WHAT IS EXPECTED: According to the passage on God's glory, what did the Civil Rights Movement insist the enemy is, if not the person?

Segment Start: SELECTED TEXT

The glory living in Jesus is also shown in us.  At the transfiguration, the disciples heard God’s voice say,

“This is my Son, the Beloved; listen to him!” [Mark 9:7]

And when people do listen to him and follow his ways, God’s glory shines through, and it remains dangerous to the ways of the world.  There are those who have no interest in God’s ways.

“In their case the god of this world has blinded the minds of the unbelievers, to keep them from seeing the light of the gospel of the glory of Christ, who is the image of God.” [II Corinthians 4:4] 

Yet Jesus is the one who, time and time again, brings that kind of blindness to an end.    

“For it is the God who said, ‘Let light shine out of darkness’, who has shone in our hearts to give the light of the knowledge of the glory of God in the face of Jesus Christ.[II Corinthians 4:6]

When people who hate are met with love and really do get it, when they recognize that it is God acting through the person in front of them, the glory of that moment knocks them back like it bowled over the disciples. 

That was the power of the Civil Rights Movement, with its insistence on nonviolence.  Like Jesus, it insisted that the enemy is not the person, but the sin within them.  Get that person to see Jesus, to see God’s glory, and life will be transformed.  Martin Luther King, Jr. said it well.  Every person without exception is

“an upstanding human being whose vision has been impaired by the cataracts of sin and whose soul has been weakened by the virus of pride, but there is sufficient vision for him [or her] to lift his eyes unto the hills, and there remains enough of God’s image for him to turn a weak and sin-battered life toward the Great Physician, the curer of the ravages of sin.”[3]

To offer pardon and not be limited by old hurts and resentment, to forgive as Jesus forgave, that brings life and is part of God’s glory.  Replacing hatred with friendship, as Jesus did, is part of God’s glory.  It is part of God’s glory for people to sing together, as the Bible tells us that Jesus and his disciples did; or, like them, to share a meal.  It is God’s glory when people just go for a walk together, when they pray together, or whenever they go about their daily work with a desire to please God in whatever they do.



[1] Irenaeus of Lyons, Against Heresies, IV.20.vii.
[2] from the opening of the Westminster Small Catechism.
[3] from “The Answer to a Perplexing Question” in Strength to Love (New York: Harper & Row, 1963), 123.

Segment End: SELECTED TEXT
Segment Start: DATA EXTRACTS

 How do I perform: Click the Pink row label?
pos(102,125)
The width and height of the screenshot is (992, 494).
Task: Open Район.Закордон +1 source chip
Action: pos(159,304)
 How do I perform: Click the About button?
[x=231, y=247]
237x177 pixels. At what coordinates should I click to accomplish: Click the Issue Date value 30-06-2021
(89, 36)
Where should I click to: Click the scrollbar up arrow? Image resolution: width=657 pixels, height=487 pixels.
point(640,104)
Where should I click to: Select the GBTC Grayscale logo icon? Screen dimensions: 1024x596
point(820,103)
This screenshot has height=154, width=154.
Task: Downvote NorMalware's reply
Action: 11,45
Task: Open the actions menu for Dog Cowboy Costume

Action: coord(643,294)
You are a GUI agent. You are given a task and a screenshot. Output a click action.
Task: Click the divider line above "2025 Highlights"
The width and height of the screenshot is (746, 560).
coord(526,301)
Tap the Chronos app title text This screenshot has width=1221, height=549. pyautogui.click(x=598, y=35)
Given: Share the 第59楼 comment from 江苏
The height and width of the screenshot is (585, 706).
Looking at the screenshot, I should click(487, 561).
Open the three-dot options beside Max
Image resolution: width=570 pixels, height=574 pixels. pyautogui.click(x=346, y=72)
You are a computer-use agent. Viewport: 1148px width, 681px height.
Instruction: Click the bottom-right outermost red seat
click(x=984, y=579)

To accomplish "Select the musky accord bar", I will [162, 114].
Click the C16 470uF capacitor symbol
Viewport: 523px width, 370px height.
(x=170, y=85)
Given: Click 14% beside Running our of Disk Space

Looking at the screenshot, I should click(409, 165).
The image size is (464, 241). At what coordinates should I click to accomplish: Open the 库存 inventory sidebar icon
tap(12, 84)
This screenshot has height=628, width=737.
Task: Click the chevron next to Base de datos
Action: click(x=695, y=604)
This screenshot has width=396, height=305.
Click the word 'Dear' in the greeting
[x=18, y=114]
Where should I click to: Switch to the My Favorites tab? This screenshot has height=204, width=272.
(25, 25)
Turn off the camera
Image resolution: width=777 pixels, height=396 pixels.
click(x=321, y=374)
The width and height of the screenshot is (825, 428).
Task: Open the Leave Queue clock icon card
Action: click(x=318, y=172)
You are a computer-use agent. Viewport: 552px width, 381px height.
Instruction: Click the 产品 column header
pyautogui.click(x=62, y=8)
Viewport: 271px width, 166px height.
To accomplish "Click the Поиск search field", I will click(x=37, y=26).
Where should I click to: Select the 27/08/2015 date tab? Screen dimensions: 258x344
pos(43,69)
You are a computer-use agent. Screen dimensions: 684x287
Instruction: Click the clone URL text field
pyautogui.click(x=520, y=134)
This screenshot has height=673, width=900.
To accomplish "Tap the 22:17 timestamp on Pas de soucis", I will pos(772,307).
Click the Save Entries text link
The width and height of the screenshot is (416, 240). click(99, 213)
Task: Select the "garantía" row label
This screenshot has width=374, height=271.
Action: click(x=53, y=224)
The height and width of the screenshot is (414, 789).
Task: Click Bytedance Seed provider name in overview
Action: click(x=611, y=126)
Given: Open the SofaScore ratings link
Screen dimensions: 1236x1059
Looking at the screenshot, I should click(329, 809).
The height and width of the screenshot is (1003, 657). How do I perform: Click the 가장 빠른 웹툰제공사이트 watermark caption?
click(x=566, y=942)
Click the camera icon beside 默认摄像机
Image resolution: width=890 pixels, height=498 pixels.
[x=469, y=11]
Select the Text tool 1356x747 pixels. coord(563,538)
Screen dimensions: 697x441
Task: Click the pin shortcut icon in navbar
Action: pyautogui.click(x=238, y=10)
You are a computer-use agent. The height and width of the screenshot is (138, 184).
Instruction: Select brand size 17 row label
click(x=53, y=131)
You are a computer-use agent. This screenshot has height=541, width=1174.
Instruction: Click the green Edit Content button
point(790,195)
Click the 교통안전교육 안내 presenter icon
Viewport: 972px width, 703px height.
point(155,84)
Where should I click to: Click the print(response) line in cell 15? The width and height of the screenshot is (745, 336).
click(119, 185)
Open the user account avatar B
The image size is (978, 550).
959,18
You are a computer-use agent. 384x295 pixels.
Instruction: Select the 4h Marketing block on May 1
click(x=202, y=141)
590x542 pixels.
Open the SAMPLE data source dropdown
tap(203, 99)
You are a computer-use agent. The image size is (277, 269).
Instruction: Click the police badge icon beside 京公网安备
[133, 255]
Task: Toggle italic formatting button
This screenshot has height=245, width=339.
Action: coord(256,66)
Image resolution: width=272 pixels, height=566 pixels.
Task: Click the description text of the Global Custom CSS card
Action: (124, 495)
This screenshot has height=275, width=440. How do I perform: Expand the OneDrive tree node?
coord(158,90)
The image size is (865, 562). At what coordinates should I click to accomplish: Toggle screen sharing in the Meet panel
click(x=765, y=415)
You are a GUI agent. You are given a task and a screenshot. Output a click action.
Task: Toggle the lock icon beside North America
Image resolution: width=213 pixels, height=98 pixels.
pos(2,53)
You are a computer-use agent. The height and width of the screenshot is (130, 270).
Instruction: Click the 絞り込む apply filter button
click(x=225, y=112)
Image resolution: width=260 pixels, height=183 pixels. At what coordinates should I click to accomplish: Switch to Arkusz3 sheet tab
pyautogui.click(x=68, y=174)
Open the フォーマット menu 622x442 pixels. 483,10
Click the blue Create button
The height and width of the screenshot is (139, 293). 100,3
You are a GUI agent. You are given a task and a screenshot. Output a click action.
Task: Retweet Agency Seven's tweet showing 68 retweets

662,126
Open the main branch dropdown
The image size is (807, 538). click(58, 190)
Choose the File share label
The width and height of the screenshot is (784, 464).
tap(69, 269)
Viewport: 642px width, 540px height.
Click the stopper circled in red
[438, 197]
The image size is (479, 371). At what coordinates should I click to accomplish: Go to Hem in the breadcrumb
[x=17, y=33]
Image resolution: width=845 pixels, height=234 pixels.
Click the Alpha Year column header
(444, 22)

Segment End: DATA EXTRACTS

EXERCISE OUTPUT: The sin within them.